なぜなら検査用の機械に繋がれ、身動きがとれず、しかも「痴女によるR18同人誌の朗読」付きだからだ。
俺だって男だ。痴女とはいえ美女の淫語プレイにも多少ぐらいなら興味がある。
しかしここは病室だ。「プレイにはTPOが大事」って葛飾北斎も言ってただろ?いや、言ってないか。
そんな感じで、R18同人誌の朗読を禁止された黄泉川タマキは、手元にあったリンゴの皮を剝き始める。
横顔の彼女の伏せたまつ毛は長く、鼻筋はまっすぐ通り、薄い唇は淡いピンク色だった。
そうだ。普段の痴女ムーブで忘れがちだが、黄泉川タマキは紛れも無い美女なのだ。
万錠ウメコが、目鼻立ちがはっきりした黒タイツ美脚美女であるのに対し、黄泉川タマキは垂れ目で憂いを感じさせる純和風美女なのだ。

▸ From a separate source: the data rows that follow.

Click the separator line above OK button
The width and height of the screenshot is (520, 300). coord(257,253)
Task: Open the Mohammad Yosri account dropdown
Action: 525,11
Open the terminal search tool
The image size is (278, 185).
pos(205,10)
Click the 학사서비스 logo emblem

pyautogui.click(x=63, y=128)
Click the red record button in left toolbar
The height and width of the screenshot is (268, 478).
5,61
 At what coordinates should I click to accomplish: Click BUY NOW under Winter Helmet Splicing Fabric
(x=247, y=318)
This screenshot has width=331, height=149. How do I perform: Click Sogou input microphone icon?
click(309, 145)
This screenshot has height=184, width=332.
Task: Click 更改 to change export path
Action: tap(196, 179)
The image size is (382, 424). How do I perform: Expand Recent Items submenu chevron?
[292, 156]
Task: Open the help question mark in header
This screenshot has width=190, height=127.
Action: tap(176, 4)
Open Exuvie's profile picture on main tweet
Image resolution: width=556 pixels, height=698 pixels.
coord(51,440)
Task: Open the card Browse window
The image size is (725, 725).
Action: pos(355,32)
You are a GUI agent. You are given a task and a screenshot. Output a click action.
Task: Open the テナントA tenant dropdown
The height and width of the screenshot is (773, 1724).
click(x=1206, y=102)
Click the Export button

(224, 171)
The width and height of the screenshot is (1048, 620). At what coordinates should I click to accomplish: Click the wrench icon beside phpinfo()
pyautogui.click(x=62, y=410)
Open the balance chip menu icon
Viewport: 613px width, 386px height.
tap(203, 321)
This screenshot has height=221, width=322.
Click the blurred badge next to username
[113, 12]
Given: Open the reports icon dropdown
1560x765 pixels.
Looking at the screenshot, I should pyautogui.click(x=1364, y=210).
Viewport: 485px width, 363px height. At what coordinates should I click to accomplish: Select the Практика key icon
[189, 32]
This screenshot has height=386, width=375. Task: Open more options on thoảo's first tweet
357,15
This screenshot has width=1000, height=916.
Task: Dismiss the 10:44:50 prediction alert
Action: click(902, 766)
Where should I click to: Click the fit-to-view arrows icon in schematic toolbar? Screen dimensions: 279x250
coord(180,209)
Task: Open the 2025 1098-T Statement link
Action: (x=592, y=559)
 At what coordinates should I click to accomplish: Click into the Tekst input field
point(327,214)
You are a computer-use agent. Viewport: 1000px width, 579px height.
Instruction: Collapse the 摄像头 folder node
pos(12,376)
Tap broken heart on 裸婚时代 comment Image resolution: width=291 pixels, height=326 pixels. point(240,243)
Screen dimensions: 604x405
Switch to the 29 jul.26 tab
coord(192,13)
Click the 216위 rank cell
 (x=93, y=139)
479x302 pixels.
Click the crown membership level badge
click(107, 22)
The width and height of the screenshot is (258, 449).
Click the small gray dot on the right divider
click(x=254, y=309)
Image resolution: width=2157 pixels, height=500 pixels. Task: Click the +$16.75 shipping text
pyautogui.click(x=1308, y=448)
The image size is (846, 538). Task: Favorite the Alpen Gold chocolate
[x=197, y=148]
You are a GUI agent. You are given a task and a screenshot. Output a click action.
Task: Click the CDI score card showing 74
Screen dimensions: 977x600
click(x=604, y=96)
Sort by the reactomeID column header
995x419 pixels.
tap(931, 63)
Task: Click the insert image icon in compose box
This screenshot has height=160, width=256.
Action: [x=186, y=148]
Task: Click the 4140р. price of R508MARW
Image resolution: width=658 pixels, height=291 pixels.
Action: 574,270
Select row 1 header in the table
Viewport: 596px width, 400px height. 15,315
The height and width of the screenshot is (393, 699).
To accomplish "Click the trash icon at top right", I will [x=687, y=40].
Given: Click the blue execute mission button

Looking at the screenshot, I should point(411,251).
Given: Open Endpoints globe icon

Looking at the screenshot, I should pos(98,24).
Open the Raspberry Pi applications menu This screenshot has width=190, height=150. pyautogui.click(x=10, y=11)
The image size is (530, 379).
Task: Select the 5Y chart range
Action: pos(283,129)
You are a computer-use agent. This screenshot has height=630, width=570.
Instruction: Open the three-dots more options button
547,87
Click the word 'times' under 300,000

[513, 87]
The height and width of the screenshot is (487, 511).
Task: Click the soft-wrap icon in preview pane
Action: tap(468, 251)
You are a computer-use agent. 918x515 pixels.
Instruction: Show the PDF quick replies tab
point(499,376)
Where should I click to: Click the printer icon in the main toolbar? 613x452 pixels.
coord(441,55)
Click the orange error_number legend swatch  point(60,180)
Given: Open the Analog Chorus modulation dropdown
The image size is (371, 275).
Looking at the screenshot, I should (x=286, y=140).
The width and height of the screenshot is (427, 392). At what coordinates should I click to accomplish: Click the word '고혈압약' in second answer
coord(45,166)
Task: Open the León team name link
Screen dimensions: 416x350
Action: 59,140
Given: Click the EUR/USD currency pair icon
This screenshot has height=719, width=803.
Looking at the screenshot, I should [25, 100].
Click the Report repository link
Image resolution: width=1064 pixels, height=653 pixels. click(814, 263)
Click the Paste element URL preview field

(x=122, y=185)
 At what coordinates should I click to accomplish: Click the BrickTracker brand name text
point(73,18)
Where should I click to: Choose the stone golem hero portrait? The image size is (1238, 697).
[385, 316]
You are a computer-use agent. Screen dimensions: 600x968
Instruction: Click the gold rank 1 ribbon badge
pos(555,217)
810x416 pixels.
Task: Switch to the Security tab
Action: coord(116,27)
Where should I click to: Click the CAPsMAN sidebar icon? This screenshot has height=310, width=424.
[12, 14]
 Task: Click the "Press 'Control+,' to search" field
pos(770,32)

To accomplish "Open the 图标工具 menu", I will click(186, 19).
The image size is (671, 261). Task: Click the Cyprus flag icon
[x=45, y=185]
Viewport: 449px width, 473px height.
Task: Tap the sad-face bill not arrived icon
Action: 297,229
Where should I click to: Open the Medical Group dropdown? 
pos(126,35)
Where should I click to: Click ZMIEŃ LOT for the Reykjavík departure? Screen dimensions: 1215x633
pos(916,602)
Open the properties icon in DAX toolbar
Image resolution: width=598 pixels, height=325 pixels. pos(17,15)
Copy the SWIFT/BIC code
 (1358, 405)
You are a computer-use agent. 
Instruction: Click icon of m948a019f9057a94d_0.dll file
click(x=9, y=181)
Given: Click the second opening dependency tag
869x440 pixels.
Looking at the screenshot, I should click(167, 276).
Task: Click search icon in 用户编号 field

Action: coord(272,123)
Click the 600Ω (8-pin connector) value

二人を比べた場合、俺の予想ではオッサン人気はダントツで黄泉川タマキのはずだ。
そんな黄泉川タマキは、リンゴを剝きながら言う。
「ふふ。綺麗にムかないと、お口の中で楽しめませんからね?」
だめだ。コイツ。早く何とかしないと。と思った俺は、彼女のセリフを無視して聞く。
「結局、こないだの『コスプレ苦無研ぎ配信』は、どうだったんだ?」
黄泉川タマキが答える。
「シノブちゃんの『ニンニンチャンネル』のフォロワーが221人増えまして――合計で255人になりました。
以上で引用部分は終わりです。